AIM OF THE EXERCISE –
Can you reproduce the part of the records that opens with the line containing "Open the add comment speech bubble tool" and closes with the line containing "point(784,144)", both lines included, but without the pictures?

RECORDS SHOWN –

* * * * * * *

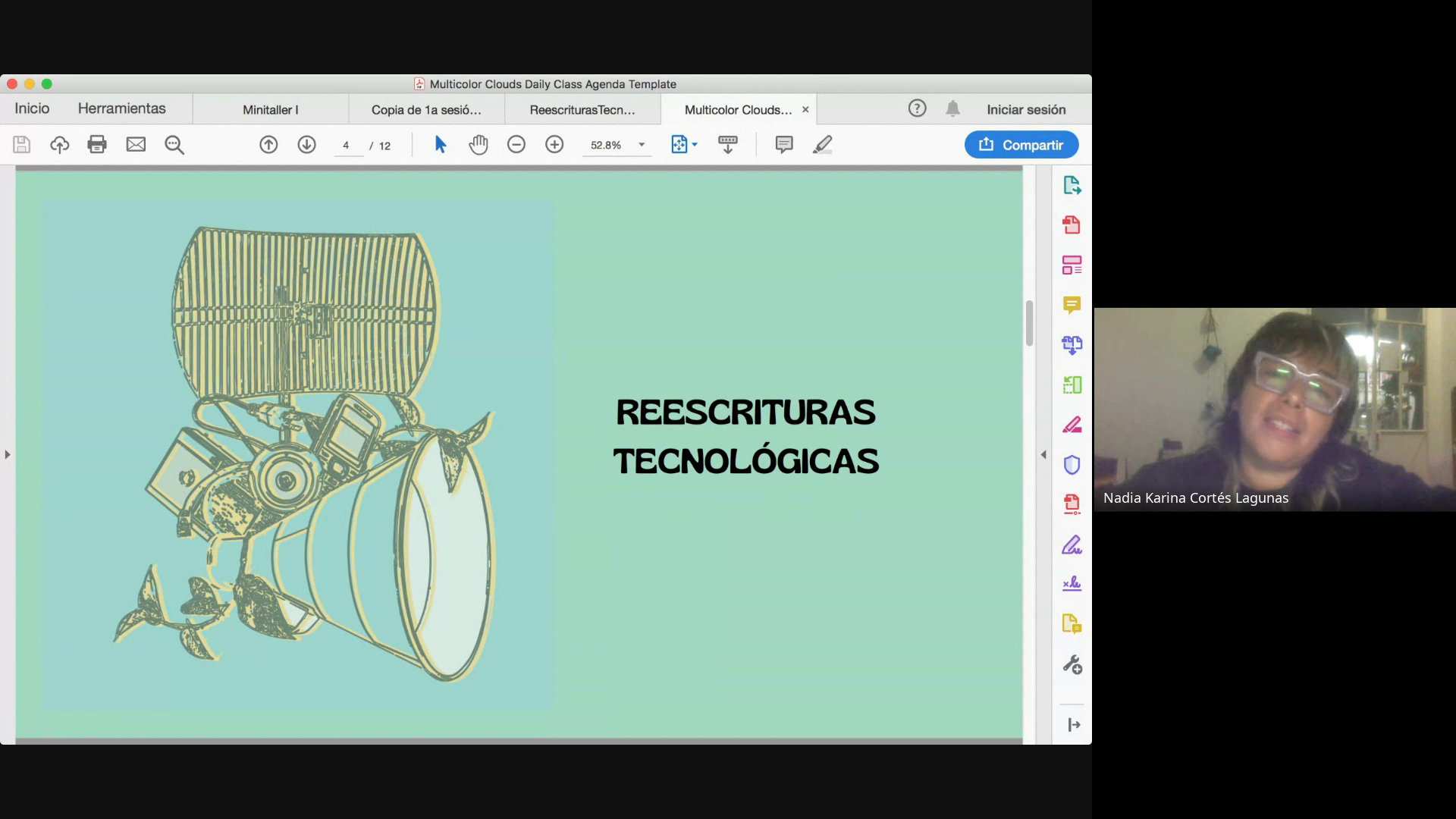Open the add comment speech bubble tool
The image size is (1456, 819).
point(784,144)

* * * * * * *

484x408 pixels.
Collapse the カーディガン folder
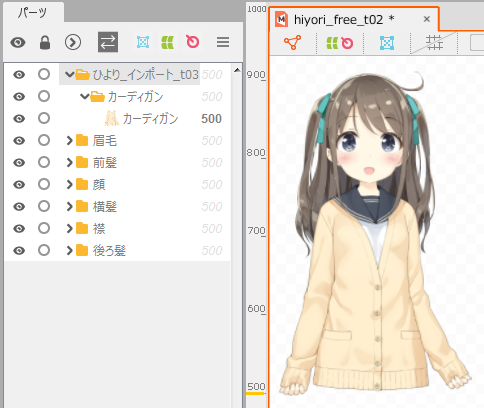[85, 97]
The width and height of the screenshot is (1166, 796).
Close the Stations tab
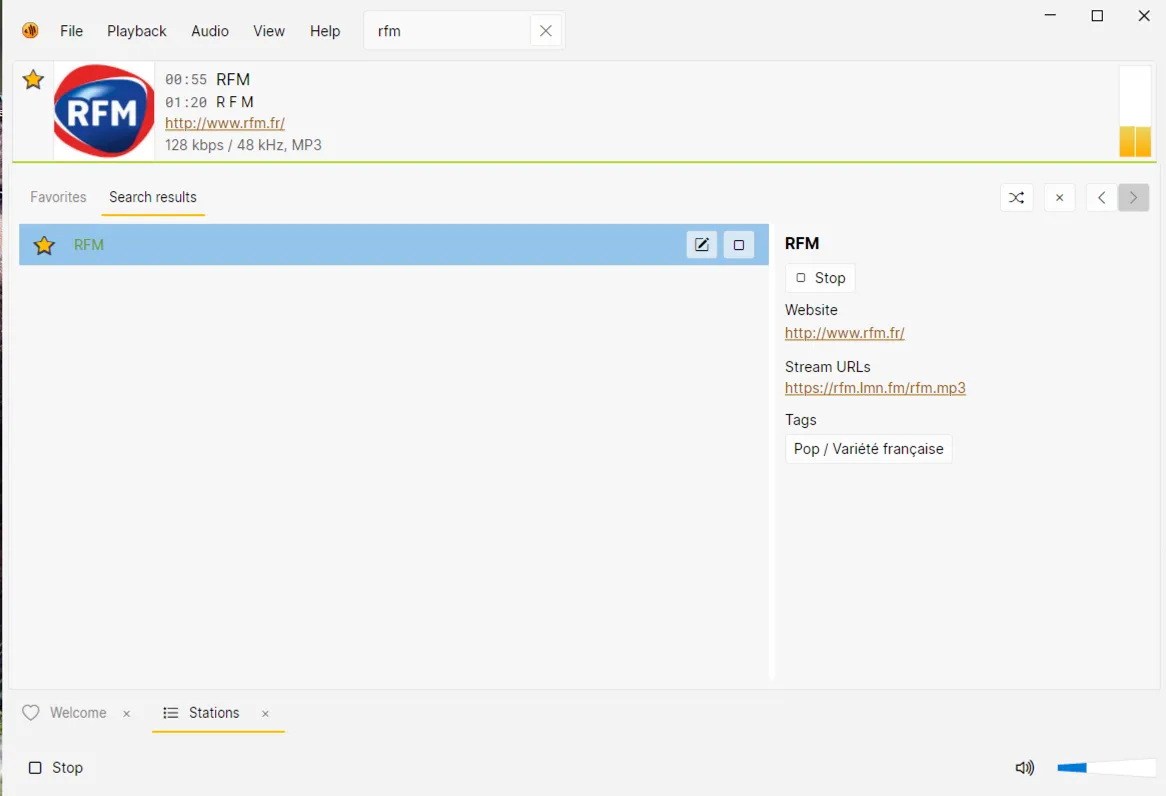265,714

* * * * * * *

ANSWER FOR THE TASK –
Open the add comment speech bubble tool
The image size is (1456, 819).
point(784,144)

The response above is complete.